What you are asked to do: Once every line containing "arrow" has been counted, report the total for the data and nothing else.
::::::
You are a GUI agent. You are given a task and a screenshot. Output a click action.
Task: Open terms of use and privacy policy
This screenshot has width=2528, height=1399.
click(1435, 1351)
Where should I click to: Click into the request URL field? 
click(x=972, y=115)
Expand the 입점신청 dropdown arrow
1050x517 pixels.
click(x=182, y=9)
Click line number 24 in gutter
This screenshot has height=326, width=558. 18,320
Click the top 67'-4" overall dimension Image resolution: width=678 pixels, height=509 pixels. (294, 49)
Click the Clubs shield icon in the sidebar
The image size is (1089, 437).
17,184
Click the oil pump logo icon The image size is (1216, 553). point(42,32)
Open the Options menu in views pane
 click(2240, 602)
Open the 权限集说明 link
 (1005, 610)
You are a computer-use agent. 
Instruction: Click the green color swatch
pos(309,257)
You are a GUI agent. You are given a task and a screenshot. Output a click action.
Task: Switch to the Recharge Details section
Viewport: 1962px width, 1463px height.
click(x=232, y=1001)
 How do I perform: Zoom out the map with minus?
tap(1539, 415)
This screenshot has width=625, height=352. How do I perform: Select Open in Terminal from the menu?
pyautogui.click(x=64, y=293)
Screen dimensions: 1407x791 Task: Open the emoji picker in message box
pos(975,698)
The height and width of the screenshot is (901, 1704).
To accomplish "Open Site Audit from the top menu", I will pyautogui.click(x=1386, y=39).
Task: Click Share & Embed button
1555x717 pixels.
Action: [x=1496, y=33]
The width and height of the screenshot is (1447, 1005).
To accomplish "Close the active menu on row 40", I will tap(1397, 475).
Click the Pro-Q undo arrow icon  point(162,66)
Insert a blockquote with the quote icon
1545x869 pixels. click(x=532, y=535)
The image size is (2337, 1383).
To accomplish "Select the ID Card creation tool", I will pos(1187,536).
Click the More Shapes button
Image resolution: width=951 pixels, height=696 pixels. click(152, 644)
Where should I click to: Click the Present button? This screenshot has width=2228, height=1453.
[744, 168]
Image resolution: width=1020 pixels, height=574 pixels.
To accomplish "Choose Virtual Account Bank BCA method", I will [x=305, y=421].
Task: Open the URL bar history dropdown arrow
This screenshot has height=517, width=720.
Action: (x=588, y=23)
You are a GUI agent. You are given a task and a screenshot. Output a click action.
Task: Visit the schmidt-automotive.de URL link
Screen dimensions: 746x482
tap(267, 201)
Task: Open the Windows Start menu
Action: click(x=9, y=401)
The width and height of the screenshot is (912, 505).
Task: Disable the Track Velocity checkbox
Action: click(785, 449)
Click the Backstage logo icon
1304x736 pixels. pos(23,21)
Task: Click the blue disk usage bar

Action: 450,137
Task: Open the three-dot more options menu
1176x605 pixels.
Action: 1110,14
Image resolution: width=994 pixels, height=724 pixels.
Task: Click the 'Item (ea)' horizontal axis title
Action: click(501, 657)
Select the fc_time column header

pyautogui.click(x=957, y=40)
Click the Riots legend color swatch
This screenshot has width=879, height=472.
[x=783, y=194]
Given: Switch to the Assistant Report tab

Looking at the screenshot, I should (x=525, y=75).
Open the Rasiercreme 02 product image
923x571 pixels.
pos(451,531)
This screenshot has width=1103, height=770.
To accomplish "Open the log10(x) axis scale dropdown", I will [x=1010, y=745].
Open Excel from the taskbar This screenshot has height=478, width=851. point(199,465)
::::::
Answer below: 3